At present, over 97% of the scientific community has come to a consensus that the world is undergoing global warming caused by human activities that have created ever-increasing amounts of greenhouse gases. These gases, in normal amounts, act as a thermal blanket for trapping heat in the atmosphere to maintain life-supporting temperatures. According to climate scientists, ice cores drawn from Greenland, Antarctica and mountain glaciers show climate change can be correlated with changes in greenhouse gas levels. The ice core contained atmospheric CO2 of about 280 parts per million (ppm) from 10,000 years ago to the start of the Industrial Revolution around 1760. Since that time, the concentration of atmospheric CO2 has increased steadily by 40% to 409 ppm in early 2017, due to the burning of fossil fuels (coal, natural gas and oil), along with deforestation, soil erosion and animal agriculture.
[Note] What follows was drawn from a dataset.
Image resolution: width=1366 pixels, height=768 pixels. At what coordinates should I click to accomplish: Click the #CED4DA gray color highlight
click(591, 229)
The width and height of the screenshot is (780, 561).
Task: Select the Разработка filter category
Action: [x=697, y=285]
According to the National Oceanic and Atmospheric Administration, CO2 is responsible for 63% of the warming attributable to all greenhouse gases. Methane and nitrogen oxides are the two other gases contributing to the problem, while the halogen carbons are only minor contributors in comparison.

Merely looking at the average temperatures predicted by the weatherman’s forecasts will not tell how climate will change. The scientific models for climate prediction depend on multiple factors. Earth-orbiting satellites and other technological advances have enabled scientists to collect essential information about our planet to continuously refine their calculation of the factors that drive our weather conditions. Thus, more data gives more accurate forecasts of climate-changing events. The mystery of the global warming hiatus, 1998-2012, was solved in 2015 when scientists were finally able to obtain more accurate measurements of temperature increases in ocean water, demonstrating that more than 90% of all the energy trapped by manmade greenhouse gases goes into the ocean. The long-term picture is that as global temperatures rise, warmer oceans are expected to fuel stronger ocean storms, with disastrous consequences to larger populations such as Hurricane Katrina in 2005, Typhoon Yolanda in 2013 and Hurricanes Harvey, Irma and Maria in 2017. Furthermore, the excess dissolved CO2 has increased the acidity of surface ocean water by 30%. Both the increases in heat and acidity have adversely affected marine life. Since land covers less than a third of the earth’s surface, a warmer ocean will certainly cause warmer temperatures on land. Thus, thousands of people have succumbed to heatwaves on land in recent years. In the next installment, possible remedies to reverse climate warming will be considered.